Применение закона к конкретному случаю судьями также не является дедуктивным выведением решений из заранее определенных правил одними лишь логическими средствами. Общий характер правовых норм предполагает, что их можно применять к разным ситуациям, каждой из которых сопутствуют особые обстоятельства. Однако закон не содержит в себе указаний, как подводить эти различия под общую норму, как определить, подчинен или нет данный случай указанной норме. И логика тут не помощник. Теоретики права любят цитировать по этому поводу Канта, который писал: “Если рассудок вообще провозглашается способностью устанавливать правила, то способность суждения есть умение подводить под правила, т.е. различать, подчинено ли нечто данному правилу (casus datae legis) или нет.
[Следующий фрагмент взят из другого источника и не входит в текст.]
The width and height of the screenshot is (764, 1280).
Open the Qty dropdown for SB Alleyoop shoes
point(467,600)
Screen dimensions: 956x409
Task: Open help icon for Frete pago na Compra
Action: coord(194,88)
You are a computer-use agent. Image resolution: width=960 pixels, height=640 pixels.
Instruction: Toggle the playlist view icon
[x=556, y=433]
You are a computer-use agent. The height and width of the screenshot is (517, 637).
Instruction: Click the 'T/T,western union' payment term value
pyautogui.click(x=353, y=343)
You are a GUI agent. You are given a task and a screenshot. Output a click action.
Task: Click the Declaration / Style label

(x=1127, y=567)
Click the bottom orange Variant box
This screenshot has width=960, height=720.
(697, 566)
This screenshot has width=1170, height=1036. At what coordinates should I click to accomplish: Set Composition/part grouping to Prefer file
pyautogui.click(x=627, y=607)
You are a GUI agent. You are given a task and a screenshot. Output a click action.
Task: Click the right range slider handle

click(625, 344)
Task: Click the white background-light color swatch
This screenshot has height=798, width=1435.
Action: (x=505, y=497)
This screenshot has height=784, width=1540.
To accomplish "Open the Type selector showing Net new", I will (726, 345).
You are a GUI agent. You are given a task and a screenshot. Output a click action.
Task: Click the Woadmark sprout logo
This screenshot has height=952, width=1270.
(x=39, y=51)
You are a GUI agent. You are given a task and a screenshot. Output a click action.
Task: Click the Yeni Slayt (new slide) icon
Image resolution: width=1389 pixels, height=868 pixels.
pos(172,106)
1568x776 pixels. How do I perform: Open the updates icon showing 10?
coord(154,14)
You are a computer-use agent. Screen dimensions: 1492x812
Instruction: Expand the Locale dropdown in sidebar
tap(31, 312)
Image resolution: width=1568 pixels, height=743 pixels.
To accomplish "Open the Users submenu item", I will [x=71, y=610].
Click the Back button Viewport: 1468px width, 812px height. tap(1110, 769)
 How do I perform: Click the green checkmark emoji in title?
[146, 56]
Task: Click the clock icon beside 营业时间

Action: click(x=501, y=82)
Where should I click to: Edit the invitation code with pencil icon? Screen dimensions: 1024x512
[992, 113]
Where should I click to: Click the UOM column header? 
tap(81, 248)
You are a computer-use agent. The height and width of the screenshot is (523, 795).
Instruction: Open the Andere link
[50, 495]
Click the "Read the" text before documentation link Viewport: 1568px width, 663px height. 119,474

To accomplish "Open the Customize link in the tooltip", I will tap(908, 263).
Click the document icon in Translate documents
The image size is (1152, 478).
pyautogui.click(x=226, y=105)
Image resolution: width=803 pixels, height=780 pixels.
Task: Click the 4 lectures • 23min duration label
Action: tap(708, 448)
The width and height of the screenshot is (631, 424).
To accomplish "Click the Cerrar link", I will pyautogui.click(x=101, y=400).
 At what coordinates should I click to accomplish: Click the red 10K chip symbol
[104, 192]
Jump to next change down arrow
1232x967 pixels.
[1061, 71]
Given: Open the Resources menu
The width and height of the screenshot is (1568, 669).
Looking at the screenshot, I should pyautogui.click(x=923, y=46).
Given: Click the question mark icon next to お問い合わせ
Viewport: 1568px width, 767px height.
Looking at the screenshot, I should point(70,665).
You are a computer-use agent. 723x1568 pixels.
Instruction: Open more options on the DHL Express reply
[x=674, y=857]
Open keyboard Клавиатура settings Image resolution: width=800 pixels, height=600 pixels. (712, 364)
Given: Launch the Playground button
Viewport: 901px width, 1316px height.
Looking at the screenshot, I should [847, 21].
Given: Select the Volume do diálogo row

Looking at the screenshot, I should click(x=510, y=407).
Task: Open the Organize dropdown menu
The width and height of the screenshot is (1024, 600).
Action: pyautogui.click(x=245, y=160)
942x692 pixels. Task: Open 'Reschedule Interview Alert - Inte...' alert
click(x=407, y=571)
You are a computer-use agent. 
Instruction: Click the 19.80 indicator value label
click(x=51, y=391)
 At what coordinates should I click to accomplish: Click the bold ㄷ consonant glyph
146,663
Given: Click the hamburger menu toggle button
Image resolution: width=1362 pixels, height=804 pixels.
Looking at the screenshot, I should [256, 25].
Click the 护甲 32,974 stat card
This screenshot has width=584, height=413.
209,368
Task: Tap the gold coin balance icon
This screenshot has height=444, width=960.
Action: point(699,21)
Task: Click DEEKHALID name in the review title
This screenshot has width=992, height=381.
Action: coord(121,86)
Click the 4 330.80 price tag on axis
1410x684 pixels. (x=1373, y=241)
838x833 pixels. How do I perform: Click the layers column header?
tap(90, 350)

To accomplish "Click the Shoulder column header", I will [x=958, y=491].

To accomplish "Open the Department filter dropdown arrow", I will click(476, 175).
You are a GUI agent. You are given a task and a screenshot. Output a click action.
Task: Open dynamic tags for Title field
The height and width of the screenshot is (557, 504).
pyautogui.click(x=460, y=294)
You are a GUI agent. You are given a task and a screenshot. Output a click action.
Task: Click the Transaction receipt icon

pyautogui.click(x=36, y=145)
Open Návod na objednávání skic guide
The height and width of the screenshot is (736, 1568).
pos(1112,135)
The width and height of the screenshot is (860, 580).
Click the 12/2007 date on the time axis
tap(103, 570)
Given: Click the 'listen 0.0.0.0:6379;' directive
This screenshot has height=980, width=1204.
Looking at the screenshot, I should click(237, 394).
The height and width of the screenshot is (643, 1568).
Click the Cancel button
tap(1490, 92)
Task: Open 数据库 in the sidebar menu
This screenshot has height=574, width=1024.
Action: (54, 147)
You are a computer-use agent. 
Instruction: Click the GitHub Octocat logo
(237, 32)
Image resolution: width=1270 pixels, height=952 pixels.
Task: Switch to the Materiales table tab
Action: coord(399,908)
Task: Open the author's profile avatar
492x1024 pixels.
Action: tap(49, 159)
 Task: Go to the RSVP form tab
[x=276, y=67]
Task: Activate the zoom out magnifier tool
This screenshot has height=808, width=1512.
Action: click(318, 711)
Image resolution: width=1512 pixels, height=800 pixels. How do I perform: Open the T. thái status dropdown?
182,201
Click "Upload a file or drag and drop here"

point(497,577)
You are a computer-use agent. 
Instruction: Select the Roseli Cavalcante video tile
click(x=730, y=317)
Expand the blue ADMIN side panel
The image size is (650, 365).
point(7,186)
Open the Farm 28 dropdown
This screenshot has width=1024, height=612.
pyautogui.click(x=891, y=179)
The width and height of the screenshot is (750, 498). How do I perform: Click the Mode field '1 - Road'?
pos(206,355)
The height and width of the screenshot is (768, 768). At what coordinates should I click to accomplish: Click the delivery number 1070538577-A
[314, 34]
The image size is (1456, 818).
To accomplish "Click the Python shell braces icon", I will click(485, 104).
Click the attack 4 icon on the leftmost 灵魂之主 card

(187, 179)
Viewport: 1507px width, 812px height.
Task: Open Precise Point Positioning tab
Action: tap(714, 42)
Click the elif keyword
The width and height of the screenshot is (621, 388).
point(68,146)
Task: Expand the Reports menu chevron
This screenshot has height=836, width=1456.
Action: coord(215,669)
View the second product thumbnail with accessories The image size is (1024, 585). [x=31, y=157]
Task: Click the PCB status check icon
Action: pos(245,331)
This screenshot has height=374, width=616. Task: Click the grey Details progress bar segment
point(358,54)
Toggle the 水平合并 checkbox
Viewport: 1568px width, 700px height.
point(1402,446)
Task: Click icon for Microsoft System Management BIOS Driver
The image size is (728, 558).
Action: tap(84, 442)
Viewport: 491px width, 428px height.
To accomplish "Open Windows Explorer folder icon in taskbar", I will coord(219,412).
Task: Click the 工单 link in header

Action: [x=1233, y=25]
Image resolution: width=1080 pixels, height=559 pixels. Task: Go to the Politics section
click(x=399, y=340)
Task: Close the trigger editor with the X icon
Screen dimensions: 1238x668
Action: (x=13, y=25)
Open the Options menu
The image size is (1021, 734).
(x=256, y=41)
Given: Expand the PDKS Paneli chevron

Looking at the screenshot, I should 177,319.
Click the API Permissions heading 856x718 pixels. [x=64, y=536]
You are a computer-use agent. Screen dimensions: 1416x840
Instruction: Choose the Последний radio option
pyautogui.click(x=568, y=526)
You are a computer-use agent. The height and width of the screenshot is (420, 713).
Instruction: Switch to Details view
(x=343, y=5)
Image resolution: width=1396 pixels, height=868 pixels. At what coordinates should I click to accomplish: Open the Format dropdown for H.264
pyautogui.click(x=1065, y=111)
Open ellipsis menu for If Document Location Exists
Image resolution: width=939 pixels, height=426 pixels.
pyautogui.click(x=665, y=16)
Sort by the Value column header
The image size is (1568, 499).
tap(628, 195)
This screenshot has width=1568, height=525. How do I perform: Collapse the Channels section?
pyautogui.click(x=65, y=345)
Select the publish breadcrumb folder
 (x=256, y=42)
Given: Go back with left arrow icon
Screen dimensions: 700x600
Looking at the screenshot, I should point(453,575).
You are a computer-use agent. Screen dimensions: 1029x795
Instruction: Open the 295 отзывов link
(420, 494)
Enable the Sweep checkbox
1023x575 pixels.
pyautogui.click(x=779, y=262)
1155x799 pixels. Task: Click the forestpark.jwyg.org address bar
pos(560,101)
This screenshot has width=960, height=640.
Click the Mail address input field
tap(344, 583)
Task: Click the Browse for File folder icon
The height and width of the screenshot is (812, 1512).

Общая логика не содержит и не может содержать никаких предписаний для способности суждения” [87]. Применение закона является не логическим дедуцированием, а интерпретацией, на что указывает герменевтика [88]. Правовые нормы интерпретируются судьями, и в этой интерпретации они руководствуются не только определенными лингвистическими критериями, но и моральными и политическими соображениями. Как показал Рональд Дворкин, обращение к моральным принципам становится неизбежным в “трудных случаях” (“hard cases”), когда закон молчит или неясен. А таких случаев, вопреки мнению дилетантов, в практике судей бывает немало [89].
Веберовское формальное рациональное право есть идеальный, или чистый тип, к которому реальная правовая система может приближаться в большей или меньшей степени, никогда не достигая совпадения с ним. Может быть, в эпоху классического либерального капитализма степень их сближения была наивысшей и больше уже не повторится.